● **What is asked**:
(1) According to the press release about the Right to Food and Nutrition Watch, in how many countries will the 2012 report be presented to the public?
(2) Continue the press release about the Right to Food and Nutrition Watch from its final sentence.

Today (September 25, 2012), the  Right to Food and Nutrition Watch officially release their report: “Who Decides About Global Food and Nutrition? Strategies to regain control.” Below is their press release, as well as a link to the report’s Executive Summary.


In preparation for World Food Day 2012, the fifth annual Right to Food and Nutrition Watch will be presented to the public in over twenty countries by representatives of fifteen civil society organizations and their partners who worked together to publish this report.

In this 2012 edition, the Right to Food and Nutrition Watch offers a multi-facetted overview of how the unfairly concentrated power of decision-making results in the persistence of hunger and malnutrition.

The Watch 2012 analyses the increasing influence and control of agribusiness and financial actors on food and nutrition, including their impact on food speculation and on the production of food resources. It also describes the worrisome trend of governments’ and multilateral organizations’ increased recognition and promotion of the private sector and related philanthropic foundations as important stakeholders in the struggle against hunger and malnutrition. Their role is played out importantly through public private partnerships (PPPs) and as key investors in agriculture, health, and other development ventures. The Watch highlights the lack of adequate public regulation and the blatant conflicts of interest in these developments.

● **Given data**:

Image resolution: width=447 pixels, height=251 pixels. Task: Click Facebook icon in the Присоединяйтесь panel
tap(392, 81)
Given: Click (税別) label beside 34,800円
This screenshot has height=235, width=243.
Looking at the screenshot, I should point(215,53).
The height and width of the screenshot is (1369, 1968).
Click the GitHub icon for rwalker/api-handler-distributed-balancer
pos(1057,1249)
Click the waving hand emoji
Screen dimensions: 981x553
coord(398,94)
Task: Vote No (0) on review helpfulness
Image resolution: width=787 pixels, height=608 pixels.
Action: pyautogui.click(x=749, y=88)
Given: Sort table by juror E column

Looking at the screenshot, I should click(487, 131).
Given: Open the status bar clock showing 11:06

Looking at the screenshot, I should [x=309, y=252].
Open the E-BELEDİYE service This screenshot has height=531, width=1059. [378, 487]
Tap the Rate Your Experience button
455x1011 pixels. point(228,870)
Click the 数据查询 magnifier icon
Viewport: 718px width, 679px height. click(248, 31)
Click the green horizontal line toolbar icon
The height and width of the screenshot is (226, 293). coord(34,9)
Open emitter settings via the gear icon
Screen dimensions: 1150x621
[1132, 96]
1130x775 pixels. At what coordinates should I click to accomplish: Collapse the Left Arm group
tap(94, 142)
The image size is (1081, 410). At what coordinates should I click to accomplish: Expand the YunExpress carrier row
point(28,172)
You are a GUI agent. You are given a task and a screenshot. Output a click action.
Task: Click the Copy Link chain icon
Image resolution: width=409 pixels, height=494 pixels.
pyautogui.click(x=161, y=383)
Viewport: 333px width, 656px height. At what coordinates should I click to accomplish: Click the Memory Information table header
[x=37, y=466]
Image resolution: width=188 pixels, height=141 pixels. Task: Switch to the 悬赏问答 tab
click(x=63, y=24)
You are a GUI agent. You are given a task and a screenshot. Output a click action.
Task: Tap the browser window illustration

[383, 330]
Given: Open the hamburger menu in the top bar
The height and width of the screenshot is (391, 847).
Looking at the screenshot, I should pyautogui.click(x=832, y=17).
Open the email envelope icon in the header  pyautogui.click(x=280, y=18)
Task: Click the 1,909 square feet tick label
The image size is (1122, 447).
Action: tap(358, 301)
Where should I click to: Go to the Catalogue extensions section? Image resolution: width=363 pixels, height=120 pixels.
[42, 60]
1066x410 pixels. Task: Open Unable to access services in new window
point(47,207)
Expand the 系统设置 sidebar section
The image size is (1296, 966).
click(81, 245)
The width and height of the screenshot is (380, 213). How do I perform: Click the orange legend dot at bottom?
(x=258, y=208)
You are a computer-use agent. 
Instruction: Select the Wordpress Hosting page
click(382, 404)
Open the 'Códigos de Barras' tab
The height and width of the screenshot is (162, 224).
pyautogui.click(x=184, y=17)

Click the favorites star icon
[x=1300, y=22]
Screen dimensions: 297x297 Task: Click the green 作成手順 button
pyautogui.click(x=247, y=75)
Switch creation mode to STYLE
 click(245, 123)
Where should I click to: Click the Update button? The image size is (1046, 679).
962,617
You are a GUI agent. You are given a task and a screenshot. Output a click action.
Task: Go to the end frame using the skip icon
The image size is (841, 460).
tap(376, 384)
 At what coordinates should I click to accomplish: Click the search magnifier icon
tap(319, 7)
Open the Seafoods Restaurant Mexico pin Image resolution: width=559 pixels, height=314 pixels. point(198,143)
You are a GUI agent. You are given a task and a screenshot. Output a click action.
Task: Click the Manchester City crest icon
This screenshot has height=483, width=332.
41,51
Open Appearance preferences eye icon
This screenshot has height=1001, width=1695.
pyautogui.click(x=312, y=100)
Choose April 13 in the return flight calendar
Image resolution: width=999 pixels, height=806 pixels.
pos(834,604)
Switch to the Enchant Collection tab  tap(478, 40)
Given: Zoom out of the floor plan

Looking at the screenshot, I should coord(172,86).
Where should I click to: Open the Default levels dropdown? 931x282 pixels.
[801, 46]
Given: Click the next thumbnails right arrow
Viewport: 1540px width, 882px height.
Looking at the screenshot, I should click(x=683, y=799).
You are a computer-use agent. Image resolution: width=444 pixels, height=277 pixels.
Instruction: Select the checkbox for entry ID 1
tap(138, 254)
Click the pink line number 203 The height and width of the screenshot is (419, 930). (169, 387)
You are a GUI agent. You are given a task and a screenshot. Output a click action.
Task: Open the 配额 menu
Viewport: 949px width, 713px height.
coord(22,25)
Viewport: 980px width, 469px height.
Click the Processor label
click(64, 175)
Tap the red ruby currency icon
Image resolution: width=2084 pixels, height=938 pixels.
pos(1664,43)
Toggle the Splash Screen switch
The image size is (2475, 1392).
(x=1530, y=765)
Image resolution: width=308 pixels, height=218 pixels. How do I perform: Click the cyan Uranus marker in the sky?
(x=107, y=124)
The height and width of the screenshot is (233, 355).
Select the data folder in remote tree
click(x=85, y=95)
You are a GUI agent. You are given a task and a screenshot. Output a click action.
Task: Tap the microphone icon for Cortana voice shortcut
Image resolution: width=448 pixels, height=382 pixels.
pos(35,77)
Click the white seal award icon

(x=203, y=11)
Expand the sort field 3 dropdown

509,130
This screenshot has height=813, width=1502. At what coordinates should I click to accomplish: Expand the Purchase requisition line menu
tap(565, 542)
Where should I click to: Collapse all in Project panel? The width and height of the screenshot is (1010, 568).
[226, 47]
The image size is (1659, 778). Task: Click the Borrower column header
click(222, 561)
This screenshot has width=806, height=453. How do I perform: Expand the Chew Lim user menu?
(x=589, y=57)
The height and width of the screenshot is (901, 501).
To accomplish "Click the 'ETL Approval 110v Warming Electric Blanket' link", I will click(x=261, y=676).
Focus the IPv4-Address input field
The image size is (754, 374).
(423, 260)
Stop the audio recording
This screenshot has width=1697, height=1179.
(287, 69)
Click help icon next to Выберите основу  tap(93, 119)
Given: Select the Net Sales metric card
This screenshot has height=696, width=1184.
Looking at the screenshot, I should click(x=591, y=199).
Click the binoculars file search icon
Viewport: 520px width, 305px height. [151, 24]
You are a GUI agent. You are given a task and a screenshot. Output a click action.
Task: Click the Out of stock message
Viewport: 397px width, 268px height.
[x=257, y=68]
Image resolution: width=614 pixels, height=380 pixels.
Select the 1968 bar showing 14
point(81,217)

● **The replies**:
(1) Over twenty countries.

(2)
On the other hand, social movements and other expressions of civil society have engaged in strategies to regain people’s control over food and nutrition. Several of these initiatives are analyzed in the Watch as well.  A certain pattern of common denominators is highlighted: many of these struggles are rooted in the conviction of food sovereignty and peoples sovereignty, and relate directly in their political action to the use and strengthening of human rights instruments. Last but not least, these movements seem to follow a strategy to effectively occupy political decision space in local, national, and global governance structures.

The Right to Food and Nutrition Watch is the first and only international periodical review that monitors state actors’ actions related to the realization of the right to food and nutrition. This report provides a platform for human rights experts, civil society activists, social movements, the media, and scholars to exchange their experiences on how best to carry out right to food and nutrition work, including lobbying and advocacy work. The Watch is also a powerful tool to put pressure on policymakers at the national and international level to take the human right to food and nutrition seriously into account.